Bakhtawar () is a Pakistani drama television series directed by Shahid Shafaat and first broadcast on Hum TV from 17 July 2022. It is produced by Momina Duraid under banner MD Productions. It features Yumna Zaidi in the titular role as a young headstrong girl who wants escape from her difficulties and create a better tomorrow for herself. It ended on 29 January 2023, after 25 episodes.

Plot 

Lives in a small village, Bakhtawar is an ambitious student living in a family having mother, a disabled brother, and a sister. Her gambler father forcefully sends her older sister in a forced marriage, and himself goes leaving the house. Due to poverty her brother dies on which her uncle tries to get her marry her with his mentally challenged son forcefully. She doesn't let her uncle to do so and flees to the Karachi with her mother.

There, they live in Sakina's house who is Shareefa's friend and lives with her husband. Bakhtawar tries to get job but gets rejected from everywhere until she gets a job of bus hostess. However, it becomes difficult for her to pursue the job due to the behaviour of male passengers and her friend's murder. Sakina tells her husband that she will sell out them to Hameed as now she is jobless, unable to pay them. Bakhtawar hears it, leaves her house and rents a room from Haji Nazar, a shady man who lives with his wife and is not in the favour of women's freedom.
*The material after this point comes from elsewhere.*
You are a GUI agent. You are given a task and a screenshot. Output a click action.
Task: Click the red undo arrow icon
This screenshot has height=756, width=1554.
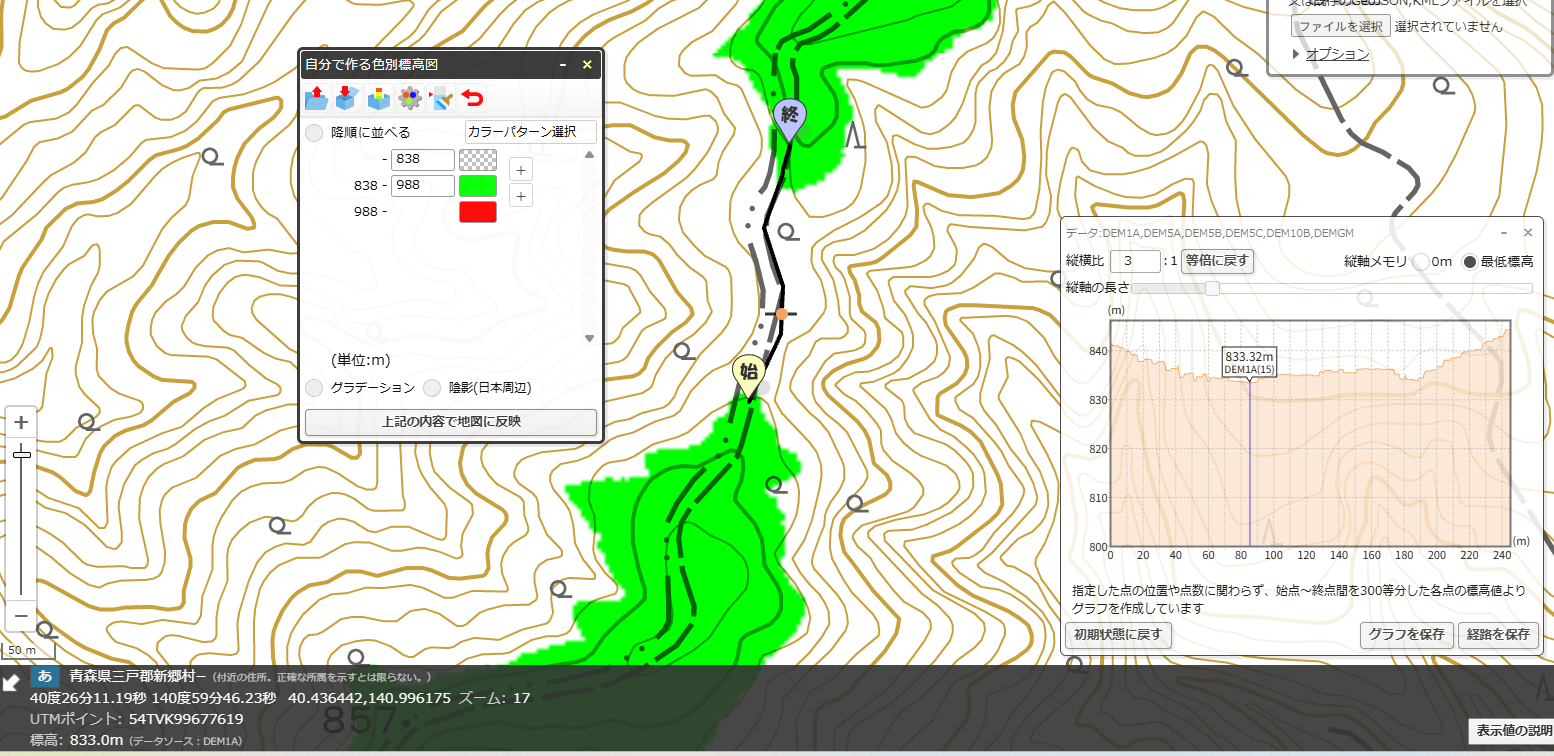(x=472, y=98)

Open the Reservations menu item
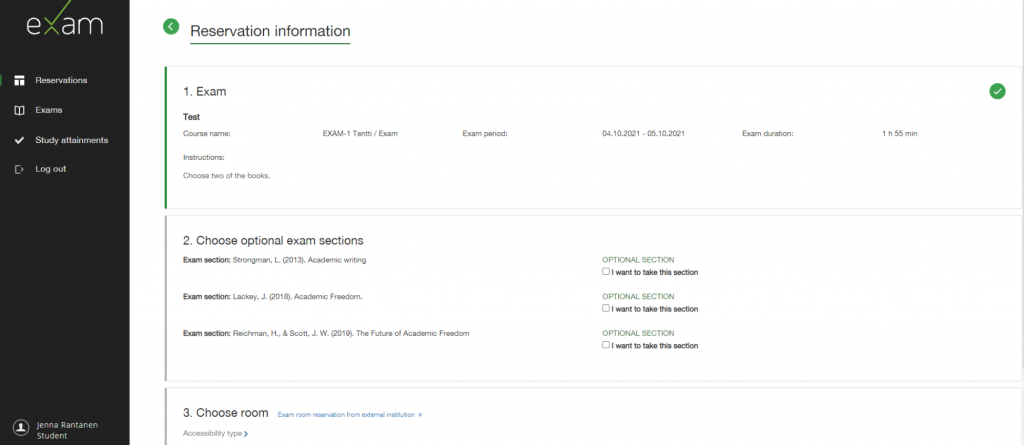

She eventually has to disguise herself as a man so she can try to get a job. Bakhtawar then works in a restaurant as a waiter and witnesses someone getting shot. She stays behind to help him and later, he hires her for his job.

Cast 
 Yumna Zaidi as Bakhtawar, The only daughter of a poor mother and a greedy fugitive father who runs away from the village to the city to avoid marrying her psycho cousin and works various jobs to make ends meet. 
 Ali Wasi Kazmi as Ahad, Son of a middle-class landlord and brother of Bakhtawar's friend who loved Bakhtawar and wanted to marry her and helped Bakhtawar leave the village and flee to the city.
 Zaviyar Nauman Ijaz as Malik Dilawar, son of famous politician Malik Sher Zaman, who studied abroad before returning to Pakistan.
 Adnan Shah Tipu as Amin, Shareefa's brother and Bakhtawar's uncle
 Huma Nawab as Shareefa, Bakhtawar's Mother
 Saqib Sumeer as Haji Nazar
 Mizna Waqas as Naveeda (Haji Nazar's wife)
 Salma Asim as Sakina, Shareefa's friend
 Aslam Sheikh as Ghaffar, Sakina's husband
 Qaiser Khan Nizamani as Malik Sher Zaman
 Fazila Qazi as Malik Sher Zaman's wife
 Sachal Afzal as Salar, Huriya's elder brother
 Ayesha Sohail as Nazneen, Huriya's friend
 Noreen Gulwani as Huriya, Malik Dilawar's fiancé
 Babar Ali as Malik Dastageer, Huriya's father
 Sunil Shankar as Sheeda
 Shamoon Abbasi as Mohsin, Malik Dilawar's friend

Guest 
 Noor ul Hassan as Bakhtawar's father (Episode 1)

Production 

The details about the project were first reported in May 2022, with Sajal Aly was first selected for the titular role but later she left the project after shooting some days and eventually replaced by Yumna Zaidi. It was also reported that Zaidi will pair opposite Arslan Nasser.

The first look of the series was unveiled on 4 July 2022.

Reception

Critical reception 
The drama received critical acclaim instantly right after its first episode. It was praised for its fast pace and close-to-reality plot. Yumna Zaidi is being continuously praised for her performance as Bakhtawar.

Television ratings
Bakhtawar was highest rated Hum TV program of 2022.